## Task to carry out
Beneath this instruction is a listing; print exactly the lines in it starting at the line that contains "Open Журнал документов" and going through the line that contains "Instruction: Switch to the Tournaments tab".

++++ Data records

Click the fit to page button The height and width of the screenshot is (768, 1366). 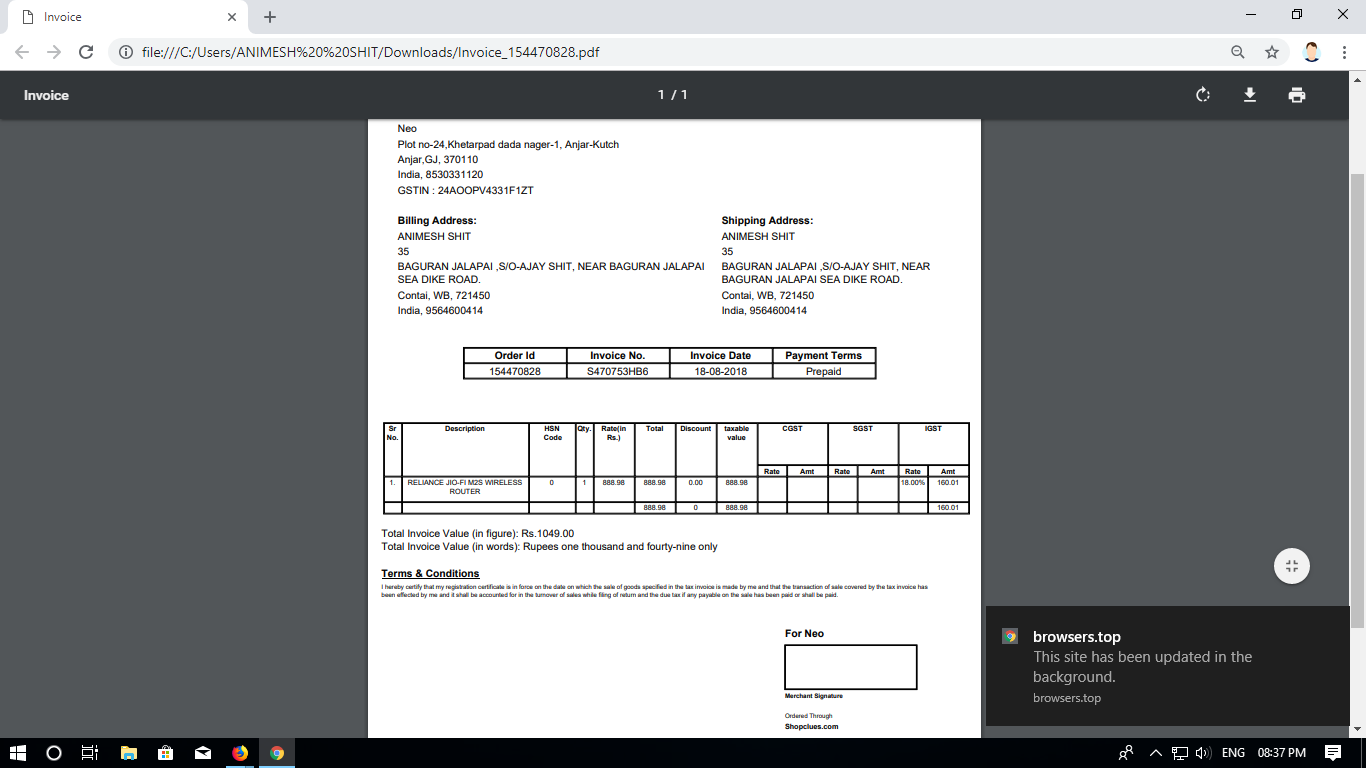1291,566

++++++++
++++ Data records

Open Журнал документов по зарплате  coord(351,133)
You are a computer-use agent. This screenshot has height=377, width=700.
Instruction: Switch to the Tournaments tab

++++++++
++++ Data records

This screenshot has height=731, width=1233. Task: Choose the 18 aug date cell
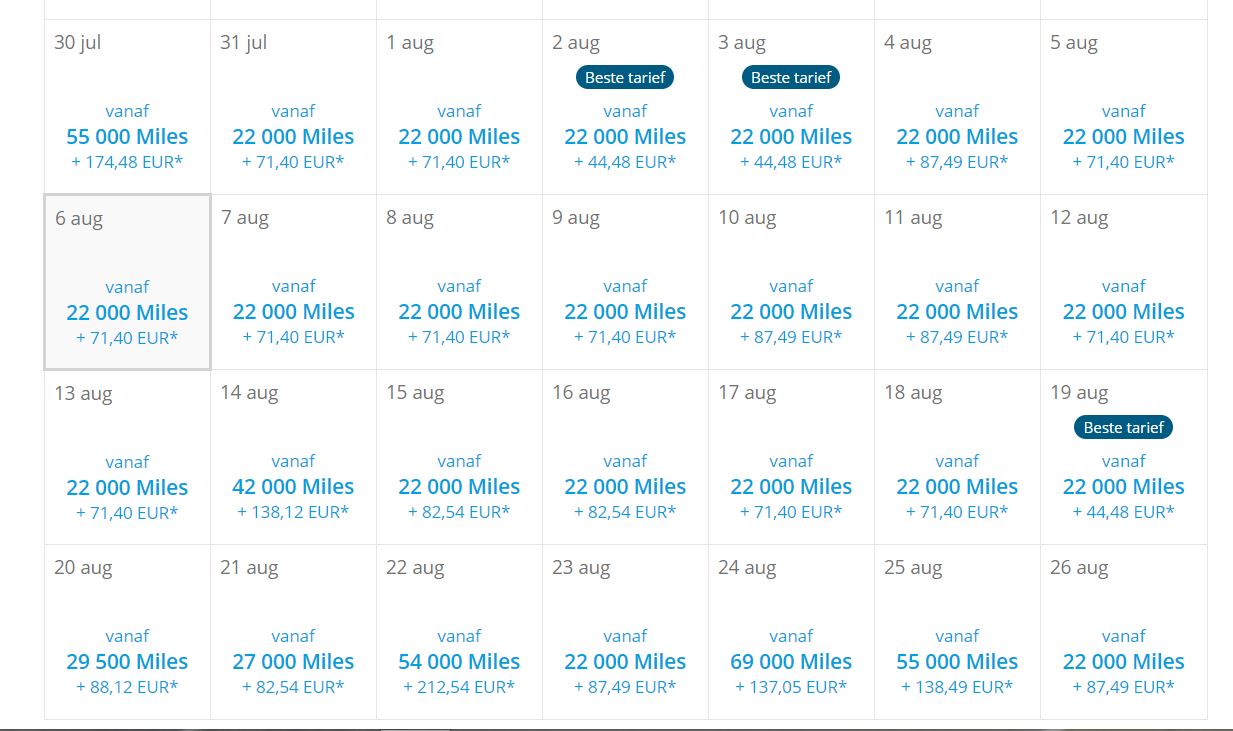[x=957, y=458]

++++++++

## Result of this exercise
Open Журнал документов по зарплате  coord(351,133)
You are a computer-use agent. This screenshot has height=377, width=700.
Instruction: Switch to the Tournaments tab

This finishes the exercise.